There are plenty of options to be found here, which adds replay value. Aside from the standard version for up to 4 players, there’s a Short Game, which is kind of like a sudden death mode where the game goes until one player goes bankrupt, and then the player with the most assets is named the winner, and a Timed Game, with time limits between 15 minutes and an hour, where again, whoever has the biggest nest egg at the end wins. There’s also a decent selection of rules options to spice things up, from being able to turn off the even build rule, to giving players that land on GO 400 dollars instead of 200, all the way to forcing players to make a trip around the board before being able to buy anything. However, maybe the most interesting option can be found before you start the game: if you hold Start while turning the game, you can choose between the American and British versions of Monopoly, and while the only real differences between the two are cosmetic, it’s definitely a cool feature that I haven’t seen in other versions, and somehow it feels more high class to receive a “bank error in my favour”.

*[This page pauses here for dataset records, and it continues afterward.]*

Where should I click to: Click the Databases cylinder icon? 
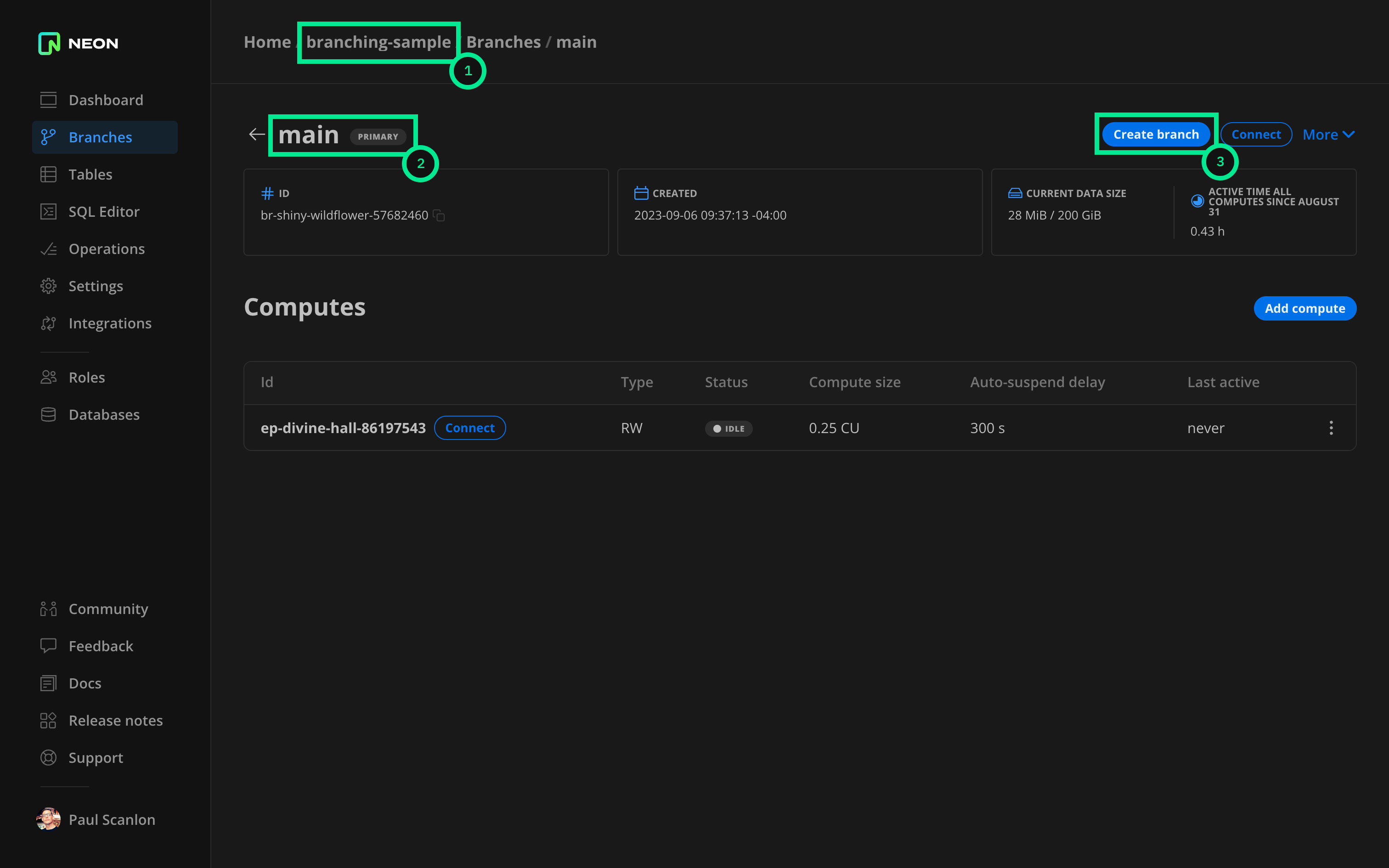(48, 414)
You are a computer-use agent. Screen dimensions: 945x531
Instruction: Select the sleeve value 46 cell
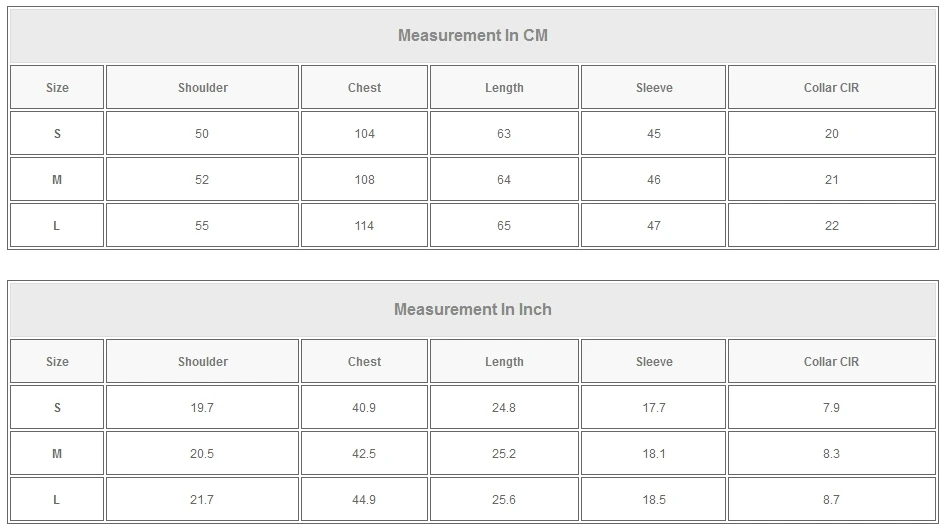tap(653, 180)
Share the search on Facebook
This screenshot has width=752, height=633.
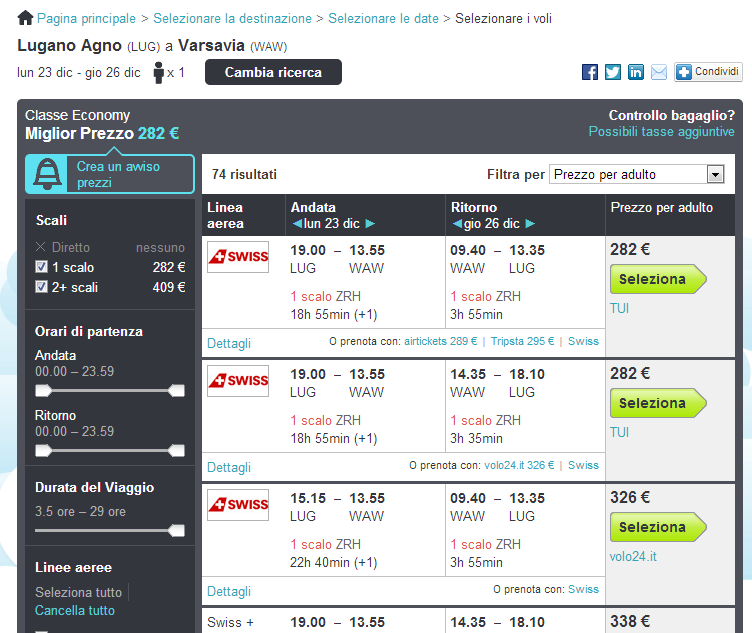point(590,72)
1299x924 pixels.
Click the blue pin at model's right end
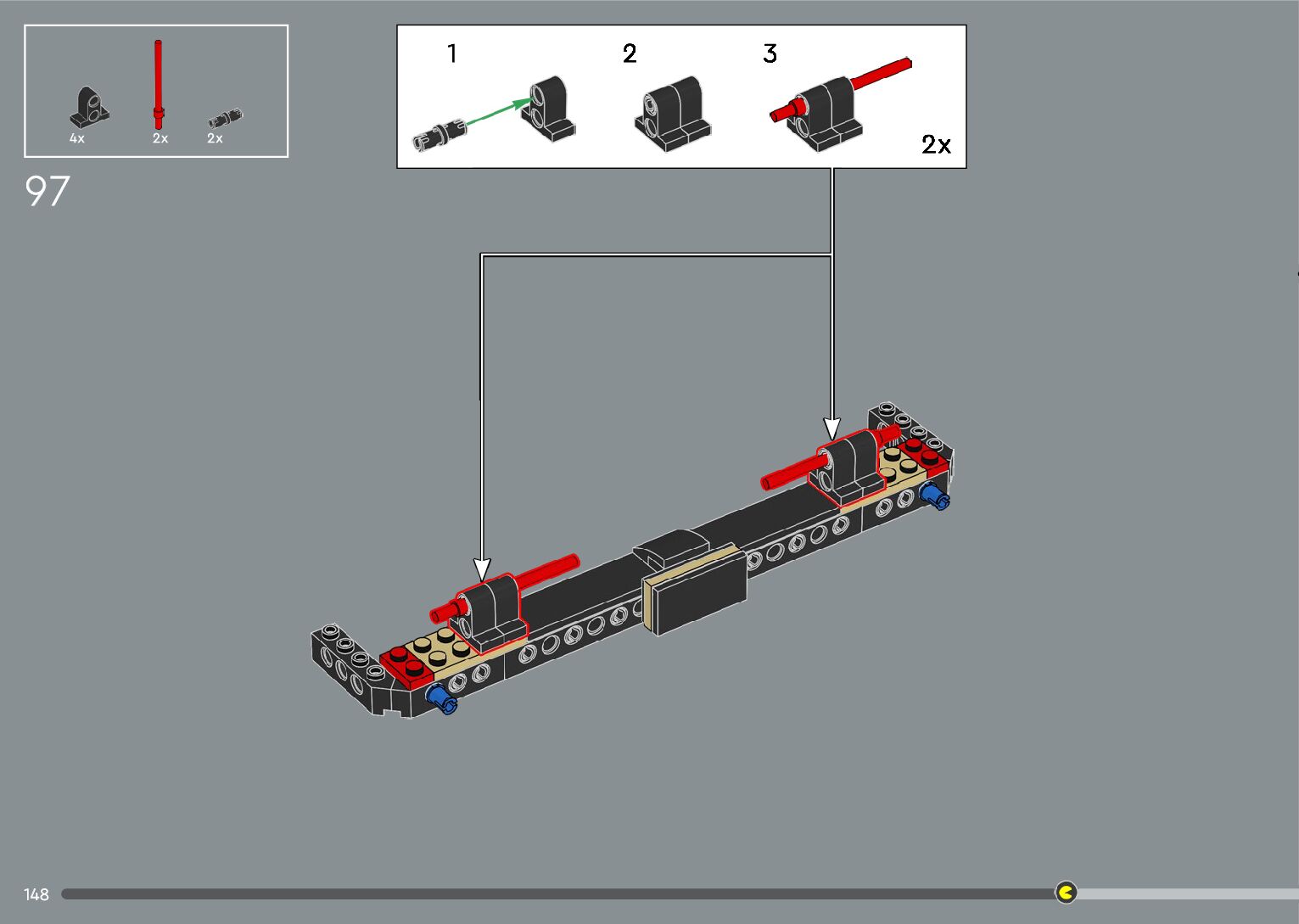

Controls are pretty easy to figure out, even if you don’t have a manual handy, as most everything has a button next to an illustration of the action, like rolling the dice having a picture of the A button next to a picture of the dice. Between turns is the only time you can save, which can lead to some mild frustration from hitting A one too many times and having to sit through someone else’s turn. Pressing Z between turns brings up the trading screen, which helpfully zooms out to an overview of the board, and by holding R, all owned properties turn the colors of their respective owners, which helps to see exactly who owns what or what spaces remain unclaimed.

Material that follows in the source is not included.